**STATED EXERCISE**:
Copy everything from the line containing "ログイン (229, 11)" down to the final line, both included.

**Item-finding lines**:
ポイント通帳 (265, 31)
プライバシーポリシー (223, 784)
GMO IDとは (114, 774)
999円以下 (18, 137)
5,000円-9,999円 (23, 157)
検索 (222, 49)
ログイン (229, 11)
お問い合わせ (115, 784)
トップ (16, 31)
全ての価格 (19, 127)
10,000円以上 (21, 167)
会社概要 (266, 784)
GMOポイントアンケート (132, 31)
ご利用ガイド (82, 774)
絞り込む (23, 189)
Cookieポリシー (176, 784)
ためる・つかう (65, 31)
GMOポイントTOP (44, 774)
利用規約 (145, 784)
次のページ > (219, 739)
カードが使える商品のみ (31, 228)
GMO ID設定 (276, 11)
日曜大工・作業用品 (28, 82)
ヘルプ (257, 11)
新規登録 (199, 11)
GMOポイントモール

**CORRECT OUTPUT**:
ログイン (229, 11)
お問い合わせ (115, 784)
トップ (16, 31)
全ての価格 (19, 127)
10,000円以上 (21, 167)
会社概要 (266, 784)
GMOポイントアンケート (132, 31)
ご利用ガイド (82, 774)
絞り込む (23, 189)
Cookieポリシー (176, 784)
ためる・つかう (65, 31)
GMOポイントTOP (44, 774)
利用規約 (145, 784)
次のページ > (219, 739)
カードが使える商品のみ (31, 228)
GMO ID設定 (276, 11)
日曜大工・作業用品 (28, 82)
ヘルプ (257, 11)
新規登録 (199, 11)
GMOポイントモール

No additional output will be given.